API Sales Tools

How can you prove your API-based data extraction tool is accurate and valuable when there is no conventional UI?

How it went

We needed to show-off the power of our API – which accepted documents, sent them off to machine-learning models for data extraction, and returned data in a JSON payload. Useful, but a workflow that is hard to visualize and parse within the context of a sales call. 

I worked with a team of two engineers, another designer and a product manager to create a way for our sales people to walk people through a live demo of our product, and have the results be human readable at the end of the demo. 

Our objective was to not just visualize a normally invisible process to help tell the story of our product, but create trust in our system with a demo that ran live with any documents the users wanted to share, and results we could share and send back to them. 
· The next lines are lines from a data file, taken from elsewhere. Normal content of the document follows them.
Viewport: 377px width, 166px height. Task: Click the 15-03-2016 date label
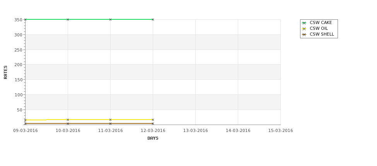[x=281, y=130]
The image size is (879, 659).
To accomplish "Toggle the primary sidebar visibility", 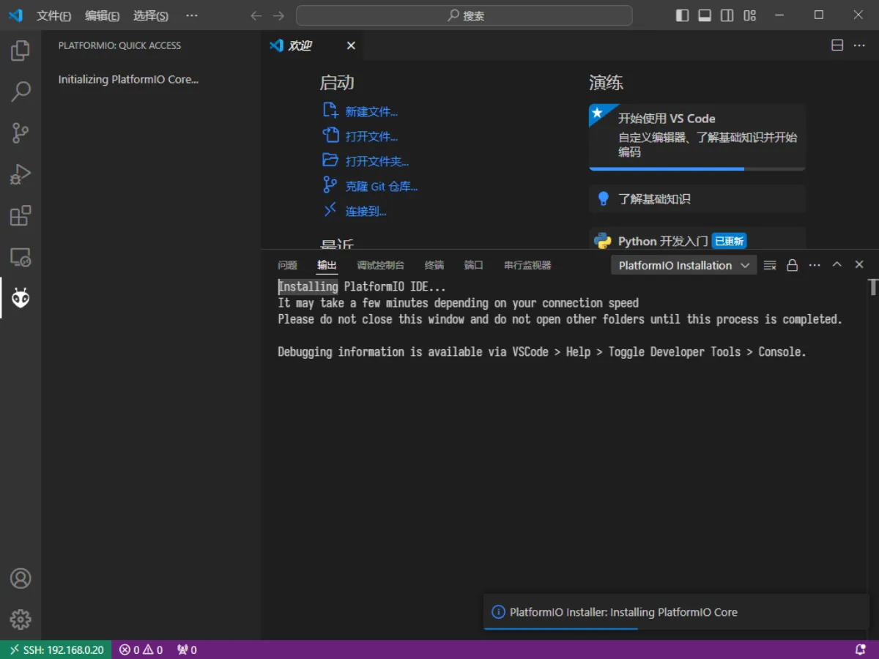I will click(x=682, y=15).
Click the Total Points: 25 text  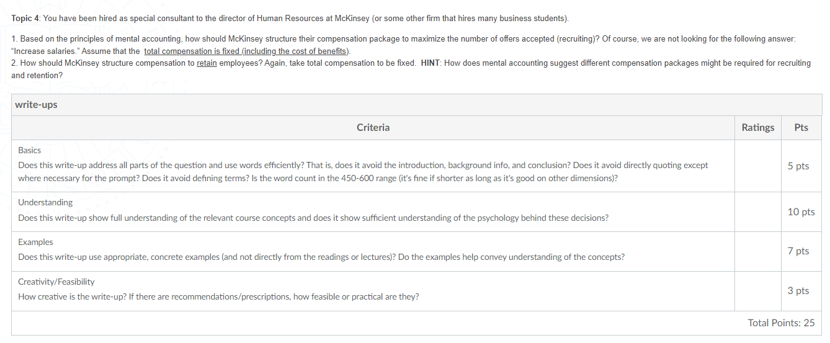[x=782, y=323]
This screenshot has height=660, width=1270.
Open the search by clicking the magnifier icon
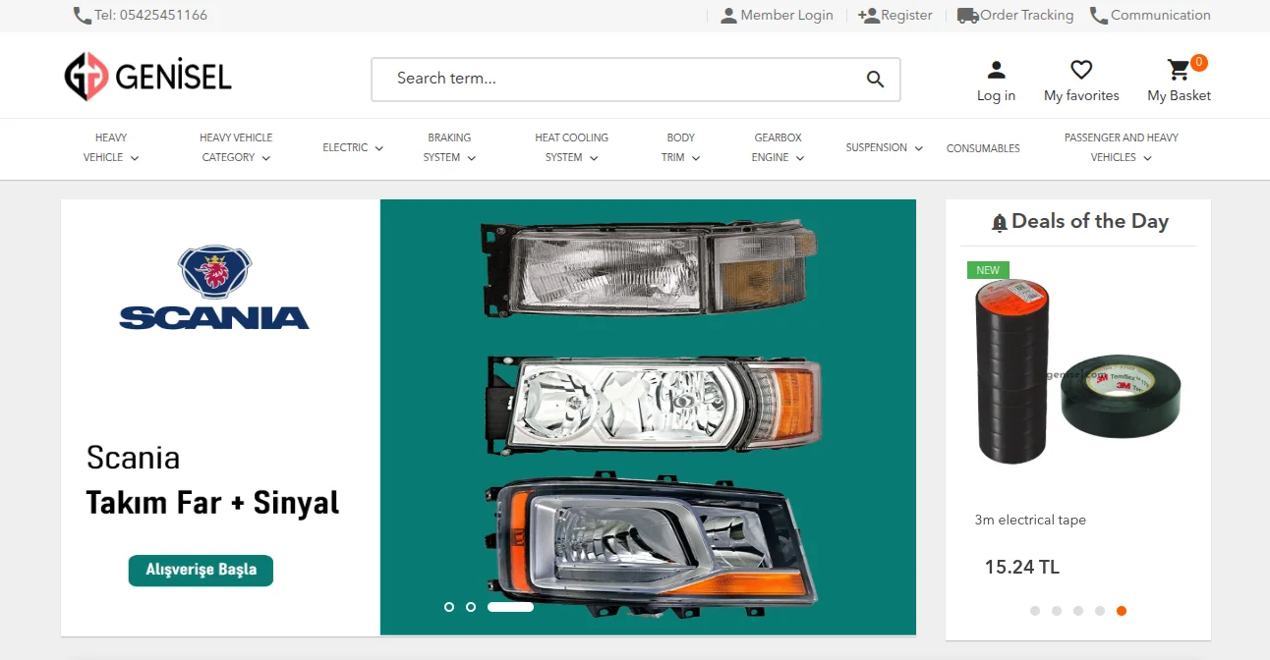pos(874,79)
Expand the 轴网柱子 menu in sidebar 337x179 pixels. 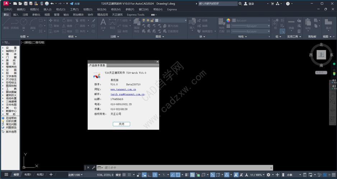click(11, 51)
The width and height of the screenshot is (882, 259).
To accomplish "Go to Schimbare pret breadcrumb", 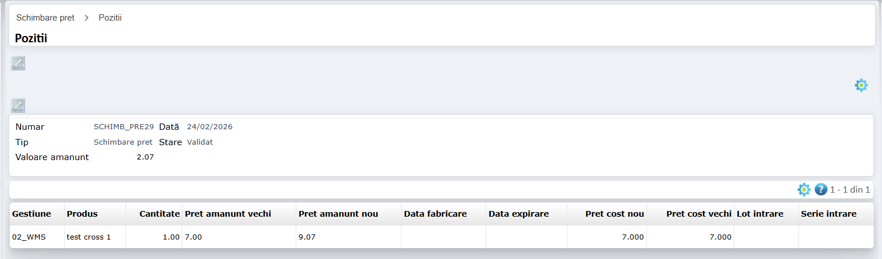I will click(x=45, y=18).
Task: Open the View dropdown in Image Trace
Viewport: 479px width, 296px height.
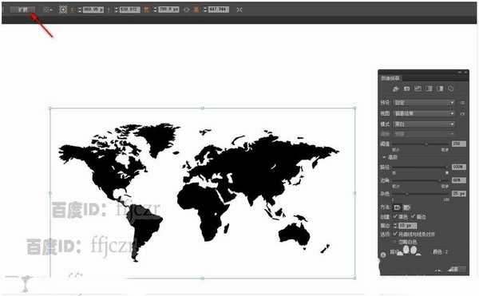Action: [424, 113]
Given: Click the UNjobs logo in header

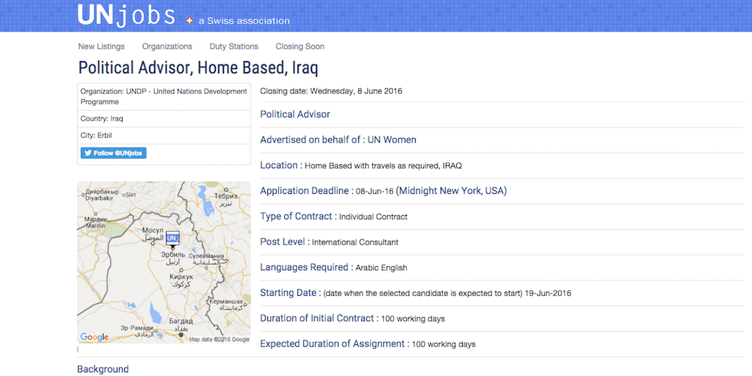Looking at the screenshot, I should point(126,15).

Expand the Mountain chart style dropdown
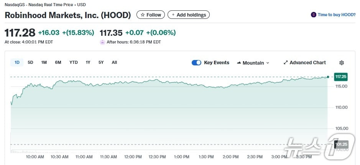268,63
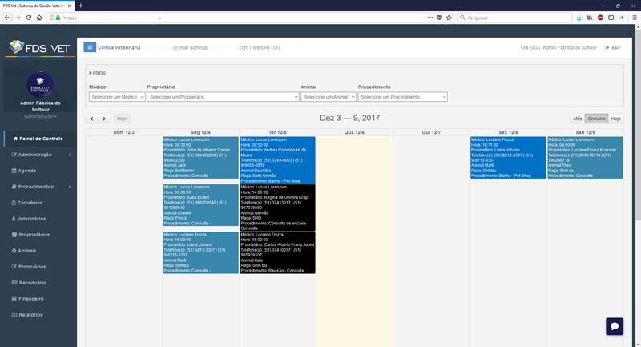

It was the rarest of all starts to a project – I could tell my sales coworkers that they were indeed the user this time. 

We started with research – I conducted user interviews with the people running the demo to better understand what they felt was important to show off and explain in a call.  I also sat in on several sales calls as well to get a qualitative sense of what our prospective users wanted to see, and expected to see. We wanted to understand, as well, what could be a ‘surprise and delight’ moment in a B2B sales call. 

mvp roadmap

We did look at what other, similar companies used for demos; either live or pre-recorded. We pulled on prior research we had conducted as well in trying to learn what pain points people had with technology like ours, and how we could mitigate that pain.

After some initial sketches, we had the groundwork for the basic needs of our sales people, how the demo needed to flow, and how we could surprise and delight prospective users. I drew out a journey map for the sales cycle to help understand the perspectives of all parties through the process. 

We focused the demo experience on gathering some light data about potential user needs with a couple quick questions before uploading any document to be processed. This helped us understand what people needed from us, and also gave our sales people a chance to talk through the different options we provided.

We drafted out some wireframes to illustrate the intended path. Because the whole process could take several minutes, we had to have some visual information on system status, but not too compelling as to distract from any conversations happening between potential users and our sales people. Additionally – because no process is 100% perfect – we needed system notifications when our process was done, and a success; and when the process had failed. 

Due to the pressing speed in which we were building our demo tool, for our first version of the sales demo we used images and messaging to share system status – with the intent on building something more visual and animated for future versions. Our first version does display our extraction results alongside the original document; and our sales people can toggle between the JSON payload and a table of results. 

Currently, the sales live demo tool is running and was a key piece of our sales calls. There is now current work in progress to refine the user interface, improve the flow and make some enhancements to the back-end performance.

Update: BlueSuit was acquired in January 2023 – probably because the demo showed off our API so well.